Los nombramientos de los últimos meses apuntan, sin embargo, a lo que podría ser un conato de plan sucesorio. En noviembre de 2010 Chávez eligió al general Henry de Jesús Rangel Silva como comandante en jefe del Ejército, militar de la línea ultrachavista, que a su designación ya advirtió que la milicia no aceptaría un cambio de rumbo como consecuencia de las elecciones, y que estuvo con Chávez en el fallido golpe de Estado de 4 de febrero de 1992. Al igual que Rangel, los generales Hugo Carvajal, jefe de la Inteligencia militar; Manuel Bernal, jefe de la guardia presidencial, y Jesús Suárez, de la 42 brigada paracaidista, todos ellos recientemente designados, participaron, como el propio Cabello, en la intentona golpista. Entre los últimos nombramientos de peso, solo el del general Clíver Alcalá, hoy jefe de la IV División, la mejor dotada de las fuerzas armadas con novísimo material ruso, no pertenece al círculo del 92. Si hay sucesión, el Chavismo Dos o poschavismo, en caso de que el oficialismo gane las elecciones, vestirá de uniforme.

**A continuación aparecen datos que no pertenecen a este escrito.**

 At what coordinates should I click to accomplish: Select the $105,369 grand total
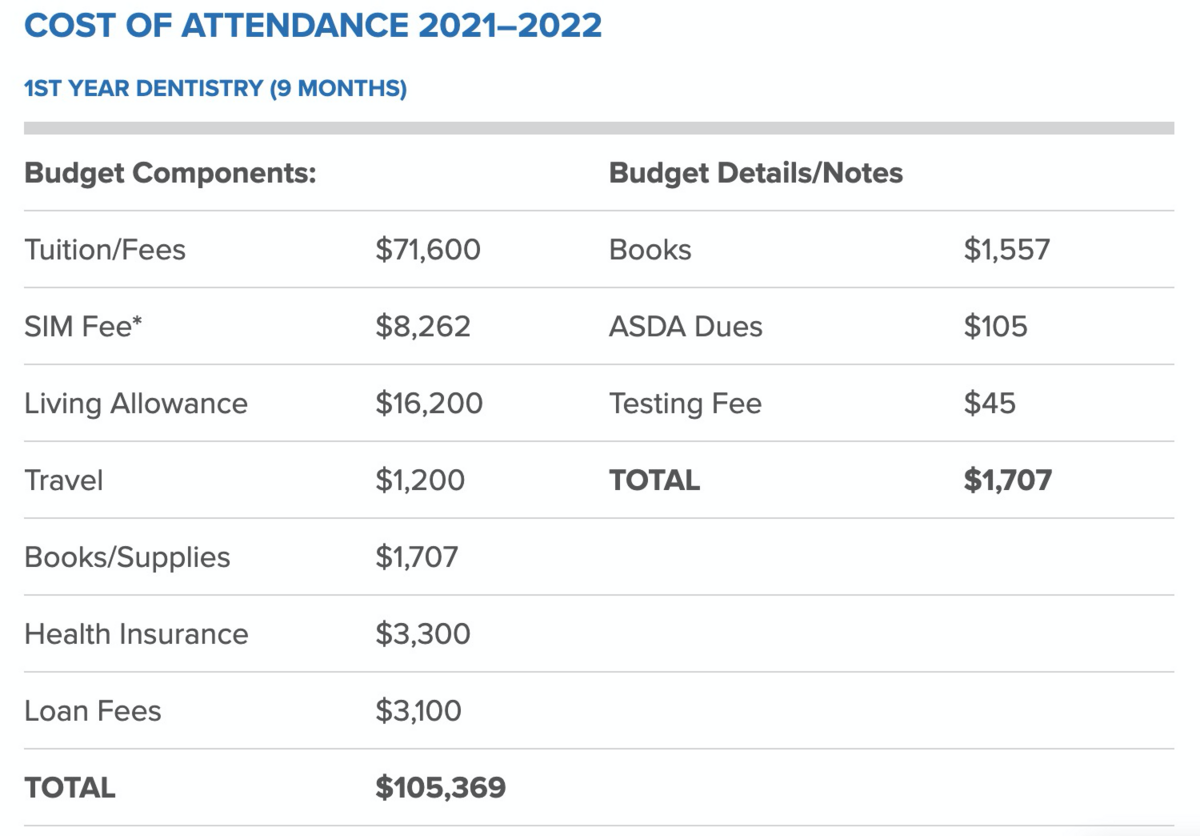click(441, 788)
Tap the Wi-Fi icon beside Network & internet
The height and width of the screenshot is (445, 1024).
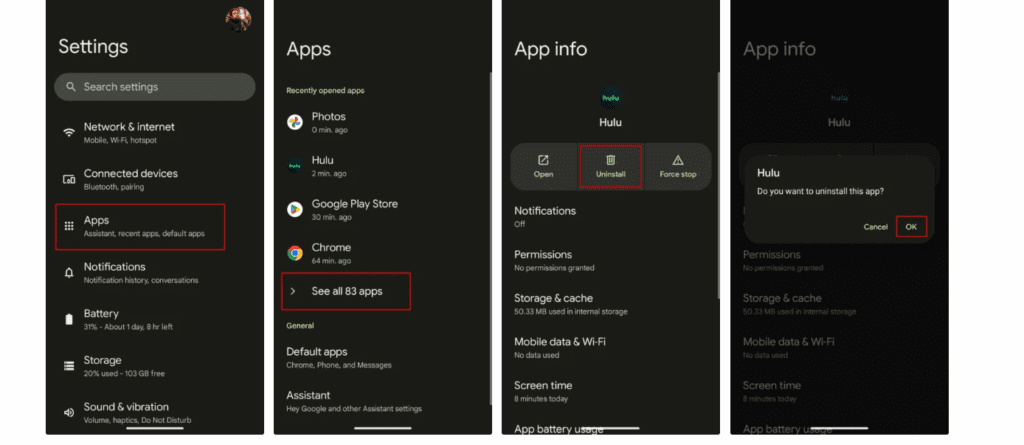[x=69, y=133]
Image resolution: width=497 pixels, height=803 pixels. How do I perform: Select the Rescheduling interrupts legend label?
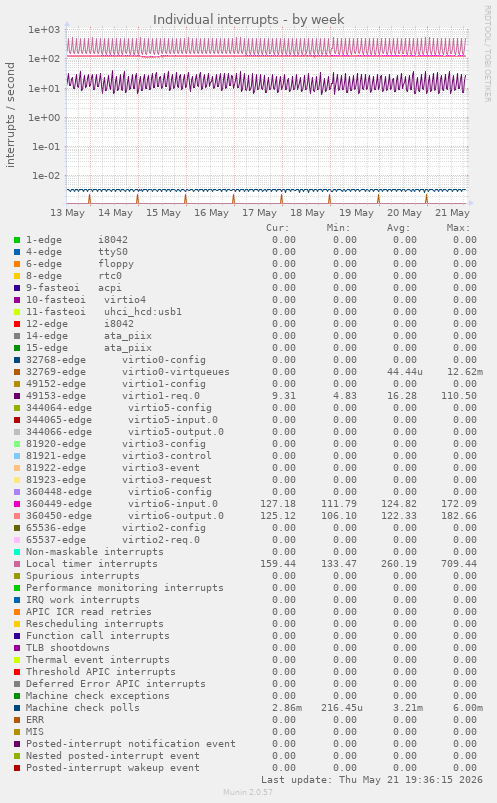click(x=95, y=624)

Chávez ha fracasado, o ni siquiera se lo ha propuesto, en institucionalizar la llamada revolución bolivariana. El chavismo está concebido como una religión política, al igual que el marxismo-leninismo en la URSS y en la Cuba castrista. Y para institucionalizarse, aparte de tener un sucesor reconocible, el chavismo habría tenido que sistematizar la fe, organizar el mito que tiene como primera deidad al libertador Simón Bolívar, y tratar de racionalizar políticamente un misterio, el socialismo del siglo XXI, que hoy sigue siendo tan solo un nombre. Como dice el brillante biógrafo del líder, Alberto Barrera: “Chávez es la emoción a través de la cual el pueblo conecta con el poder”. ¿Pero qué hay tras ese vínculo con matices de encantamiento?
Por el momento, un cesarismo social, un estatalismo autoritario, que se define por la existencia del líder-caudillo, poseedor del carisma popular que le permita interpretar, como lo ha hecho, su propia Constitución con la flexibilidad necesaria para favorecer su triunfo en las urnas, pero que, sin embargo, no ha llevado el proyecto bolivariano hasta sus últimas consecuencias: la dictadura. Ese sistema híbrido, del que el líder intelectual de la oposición, Teodoro Petkoff dijo a EL PAÍS que se encaminaba a “un totalitarismo light” —tan híbrido como esa misma contradicción en los términos— es difícilmente institucionalizable, porque, si no cierra la vía al poder de otras fuerzas, no puede garantizarse su propia sucesión.
En sus copiosas, pero seguramente desordenadas lecturas, se ignora si el presidente habrá parado mientes en las palabras de Maquiavelo: “No es salvación de una república contar con un príncipe que gobierna con prudencia —de lo que jamás cabría acusar a Chávez—, sino con uno que la regle en modo tal que, aun cuando falte, quede preservada”. Cuesta por ello imaginar un chavismo sin Chávez.